為了與下游的壓電分選實現良好的結合，需要對電阻抗數據進行實時記錄和處理，以預測觸發分選時刻顆粒在管道中所處的位置。

圖4(a)所示為電阻抗信號處理的程序流程圖。程序運行時，會實時的獲取特定時間長度的電阻抗數據(采集區間為0.2 s，包含時間及對應的電壓值)。首先，通過一次多項式擬合進行電壓信號的基線消除；其次，尋找所有的波峰及波谷位置(即正負峰值的時間點)及其對應的幅度(即正負峰值的電壓值)，為了實現某種特定顆粒的分選，波峰與波谷處的電壓值會與預先設定的閾值作比較，如果波峰與波谷處的電壓值都在設定的閾值范圍內，說明此時檢測到了一個想要分選的目標顆粒并獲取了一個完整的正負峰值波形。然后，根據正負峰值之間的時間差以及電極間隙之間的距離計算顆粒的速度，并估計顆粒到達分選區域所需的延時。最后，給壓電致動器或高速相機發送觸發信號。

電阻抗檢測和分選的程序流程雖然簡單，但它涉及許多需要在連續流中同步的耦合過程。圖4(b)所示為電阻抗信號的實時處理時序圖。虛線框中為實時獲取的特定時間長度的電阻抗數據，并恰好包含了一個目標顆粒的完整正負峰值波形(已經過基線消除和波峰與波谷的閾值匹配)。其中，tsum為顆粒從波谷位置到分選區域所需的總時間，是由顆粒從波谷位置到分選區域的距離除以顆粒的速度得到的；tvalley為顆粒電阻抗信號的波谷所在時刻到本次數據采集結束時刻所持續的時間；tprocess為程序運行消耗的時間(為15～25 ms)；tadjust為調整時間(為20～60 ms)；以上4個值是通過程序計算得到的。tdelay為顆粒到達分選區域所需要給定的延時，具體計算公式如下

tdelay=tsum-tvalley-tprocess-tadjust

(1)

在給定相應的延時tdelay后，給壓電致動器或高速相機發送觸發信號。其中，顆粒在觸發時刻與波谷位置的時間差理論上與tsum是相同的，但實際上兩者的差值會在±5 ms之間波動，這可能是由于計算機內核的分時復用不穩定性導致的。

圖4(c)所示為10 μm的聚苯乙烯小球在速度約為5 mm/s時，經過以上程序的計算后，在觸發時刻顆粒在管道中所處的位置，統計的顆粒數量為83個。可以看出顆粒基本都位于分選區域中，說明提出的方法對預測顆粒在管道中所處的位置是較為準確的。但是沿著顆粒的流動方向，顆粒分布在一個長約290 μm的區間內，表明對顆粒位置的預測存在一定誤差。

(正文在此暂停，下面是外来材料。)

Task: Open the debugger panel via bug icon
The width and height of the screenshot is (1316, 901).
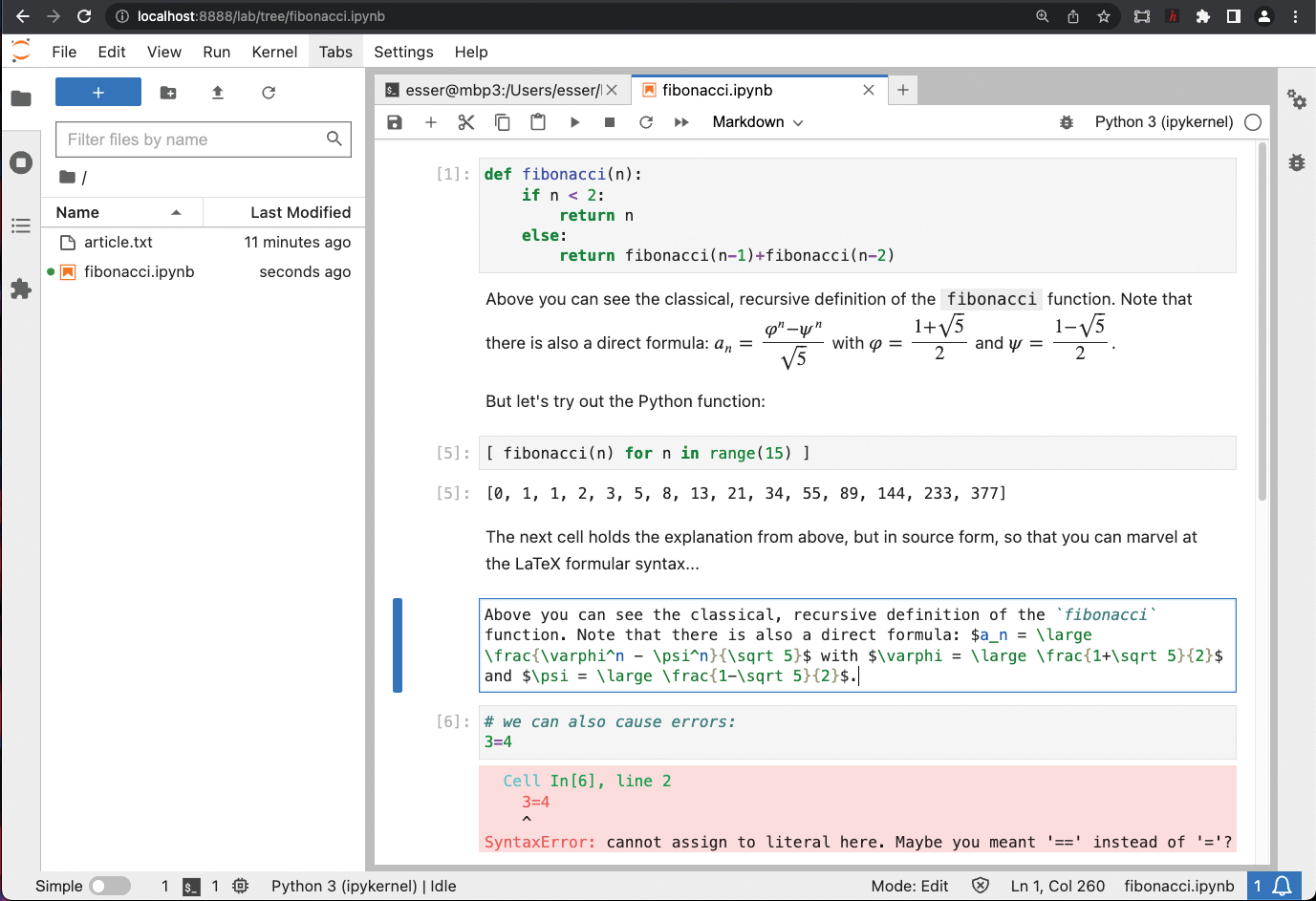Action: pyautogui.click(x=1066, y=122)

圖4(d)所示為使用高速相機拍攝的顆粒速度與對應電阻抗速度的相對誤差。說明電阻抗測速存在一定誤差。最大誤差約為-5 %，這可能是造成顆粒在觸發時刻在管道內位置分布范圍較大的主要原因。除了顆粒測速不準帶來的誤差，其他可能原因有：顆粒在管道中的流動不是完全勻速的，尤其是在靠近分選區域時由于上下敲擊通道的存在，顆粒速度會減慢；電極和管道的制作可能存在一定的誤差；數據實時獲取和處理的程序仍需要優化等。

圖4 顆粒的位置預測

3.3 顆粒的分選

經過對壓電分選方法的分析，能實現正確分選的區域為沿著顆粒的流動方向長約320 μm的區間內。而上文經過預測顆粒位置得到的觸發區域都在合適的分選區域中，說明對顆粒位置預測的誤差在實驗允許的范圍內，從而證實了將電阻抗檢測與壓電分選結合實現顆粒分選的可行性。基于此，研究了從10 μm和7 μm的混合聚苯乙烯小球中分選出10 μm的顆粒。

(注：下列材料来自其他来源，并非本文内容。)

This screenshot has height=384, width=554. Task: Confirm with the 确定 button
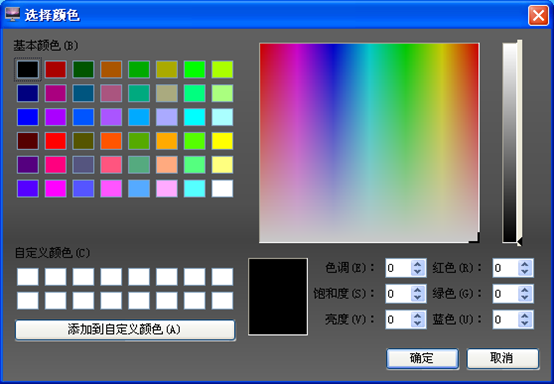click(423, 358)
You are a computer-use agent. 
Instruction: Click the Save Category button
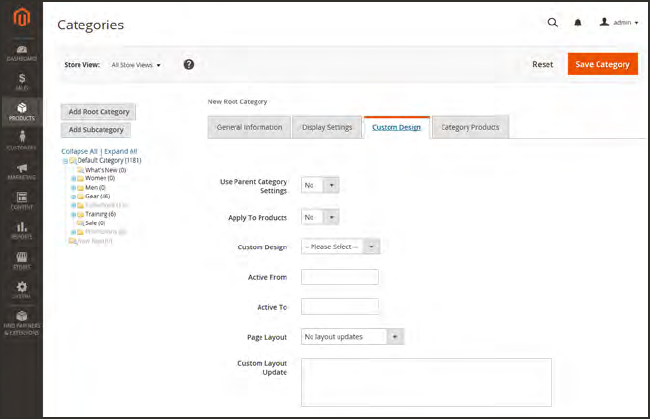pos(602,64)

圖5(a),(b)所示為在5 mm/s的速度下，被分選的10 μm顆粒和未被分選的7 μm顆粒在分選過程中的典型時間堆疊圖像。其中，10 μm的顆粒到達合適的分選區域時，壓電致動器下壓使得顆粒的流動路徑發生變化，并進入下行收集通道。而7 μm的顆粒通過時，壓電致動器不動，顆粒被沖入廢液通道。

圖5 顆粒分選的時間堆疊圖像

在分選實驗中，將兩種顆粒按數量比1︰1均勻混合。分選之前混合溶液在顯微鏡下的圖像如圖6(a)所示。

圖6 分選結果的表征

在分選過程中，將用于觸發分選的電阻抗信號的峰值幅度閾值區間設為100～200 μV，這樣單個7 μm的顆粒或者顆粒團通過時由于峰值幅度小于或大于閾值區間而不會觸發分選動作。而單個的10 μm顆粒通過時就會觸發分選從而進入下行收集通道。

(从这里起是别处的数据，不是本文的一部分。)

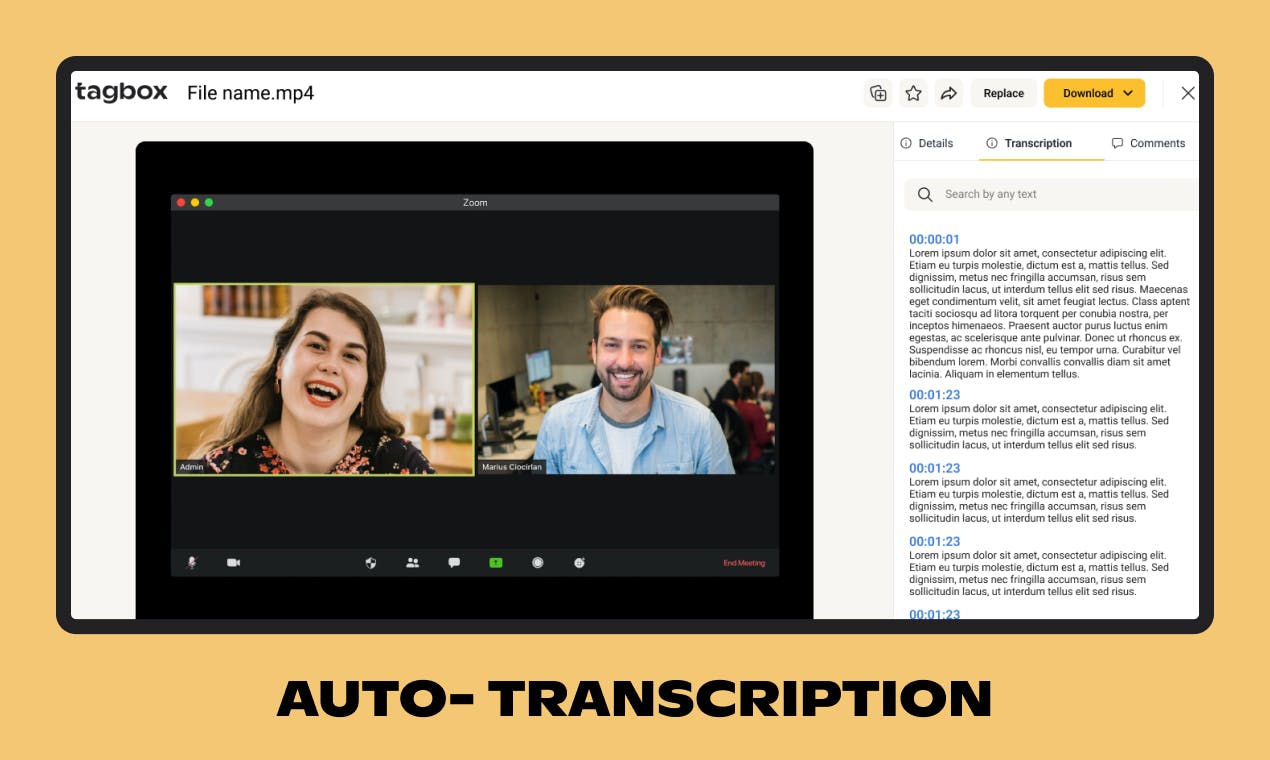Click the share arrow icon
This screenshot has height=760, width=1270.
tap(949, 93)
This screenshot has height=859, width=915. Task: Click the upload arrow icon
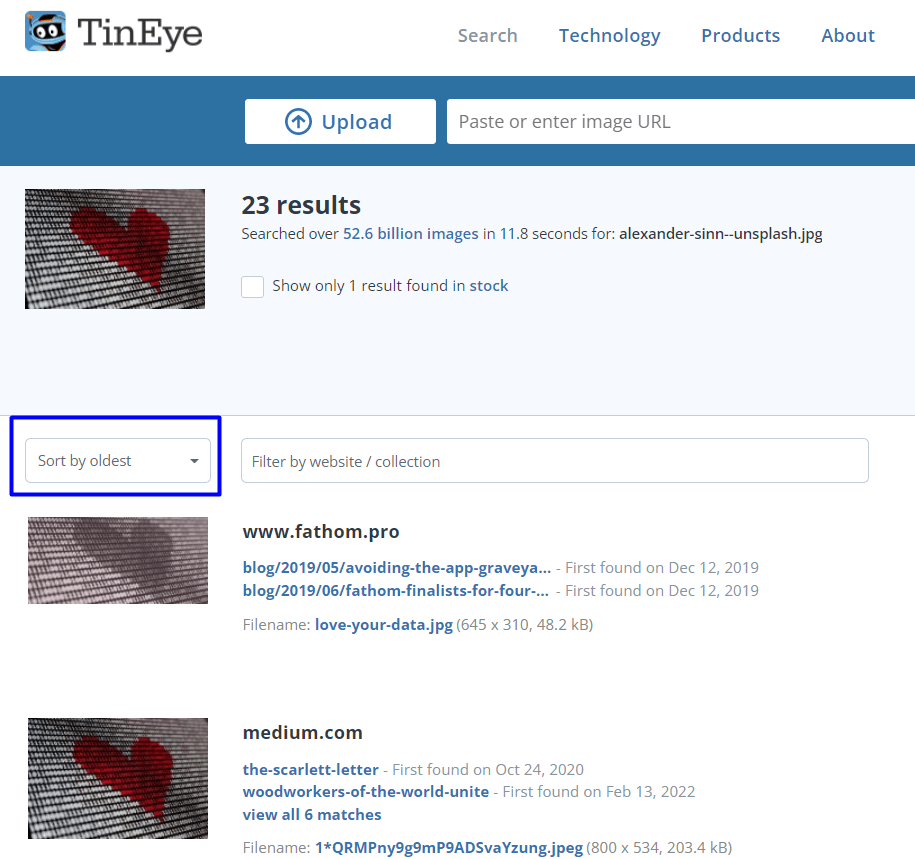[298, 122]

實驗結束后，將收集腔中的溶液收集在離心管中，置于顯微鏡下觀察并手動計算10 μm和7 μm顆粒的數量(10 μm顆粒為388個，7 μm顆粒為21個)，得到10 μm顆粒的純度為94.9 %。圖6(b)所示為分選之后收集腔內溶液在顯微鏡下的圖像，圖中圓圈包圍的是7 μm顆粒。出現錯誤分選主要是因為不同大小的兩個顆粒距離太近或者7 μm顆粒聚團通過所導致的。

由于電極到分選區域之間的距離約為1 500 μm，在顆粒速度約為5 mm/s的情況下，顆粒從電極檢測到電阻抗信號到實現分選大約需要0.3 s，壓電致動器下壓后，需要等待顆粒流入下行收集通道后再抬起，時間約為0.3 s，所以理論上顆粒的分選通量約為每秒1.6個顆粒。

4 結 論

本文通過集成電阻抗檢測技術和壓電分選技術，實現了對不同大小的聚苯乙烯小球的無標記檢測與分選。文中所闡述的電阻抗數據的實時記錄和處理的方法可以準確預測在觸發分選時刻顆粒在管道中所處的位置，從而實現了與分選動作的良好匹配。為了證明這種顆粒分選系統的性能，從混合顆粒溶液中分選出了10 μm的聚苯乙烯小球，分選純度為94.9 %，通量為1.6 Hz。為基于電阻抗檢測的無標記細胞分選技術研究開辟了一個有前途的平臺。